Saved entries ▸
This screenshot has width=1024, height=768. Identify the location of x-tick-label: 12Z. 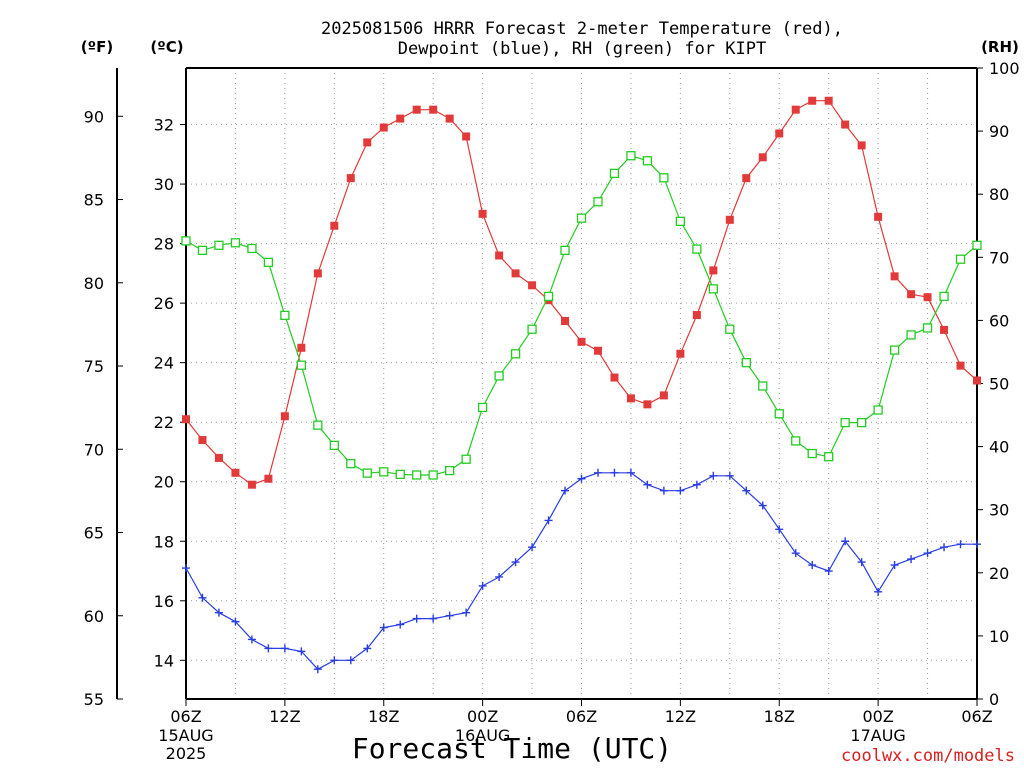
(680, 716).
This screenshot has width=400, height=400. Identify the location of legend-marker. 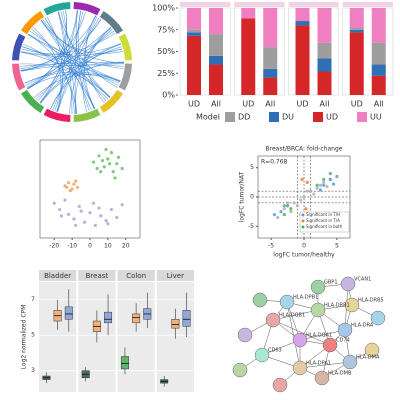
(303, 227).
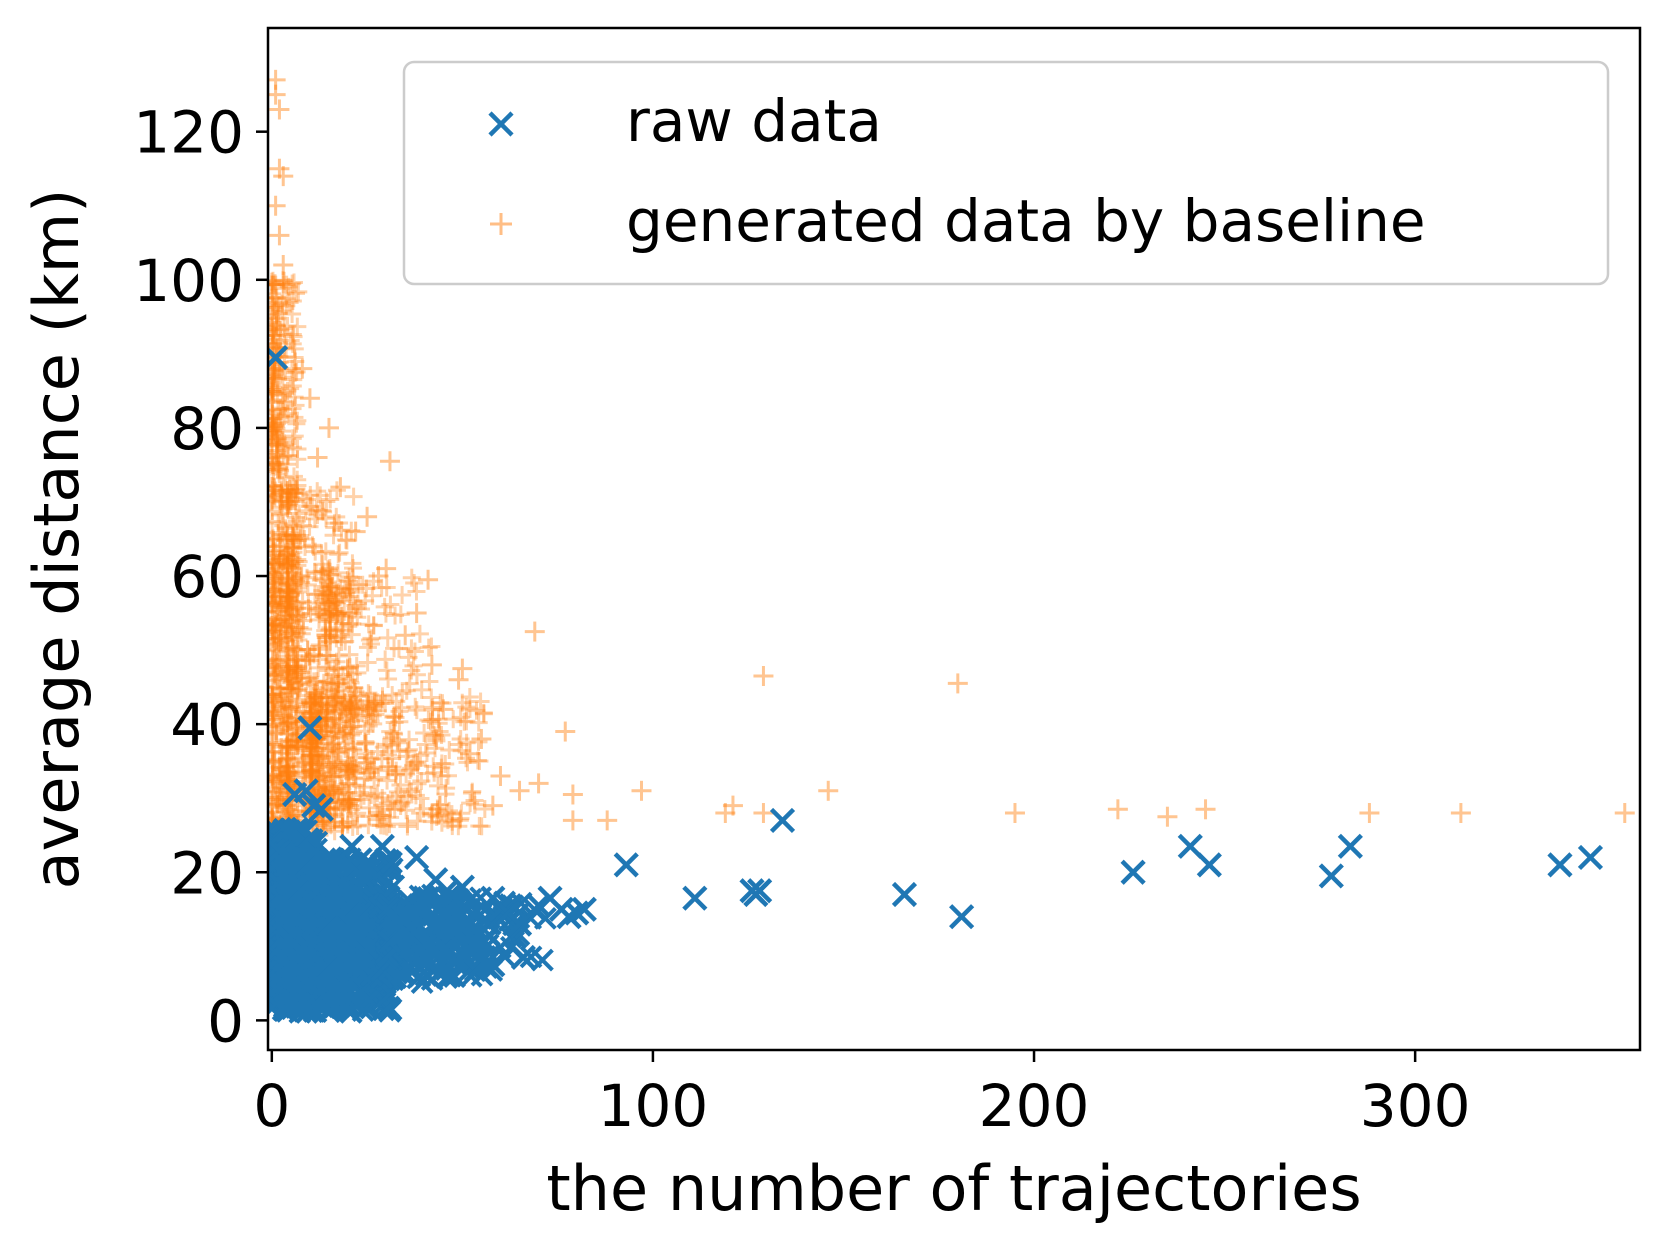  What do you see at coordinates (188, 281) in the screenshot?
I see `y-tick-label: 100` at bounding box center [188, 281].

Exercise ▸ Copy everything in the listing word for word, from the line containing "This screenshot has width=400, height=400." down to the end of the listing, including both of those lines. Leave the pictures out of your copy.

Answer box ▸
This screenshot has width=400, height=400. Identify the location of legend-marker. 
(303, 227).
  What do you see at coordinates (188, 281) in the screenshot?
I see `y-tick-label: 100` at bounding box center [188, 281].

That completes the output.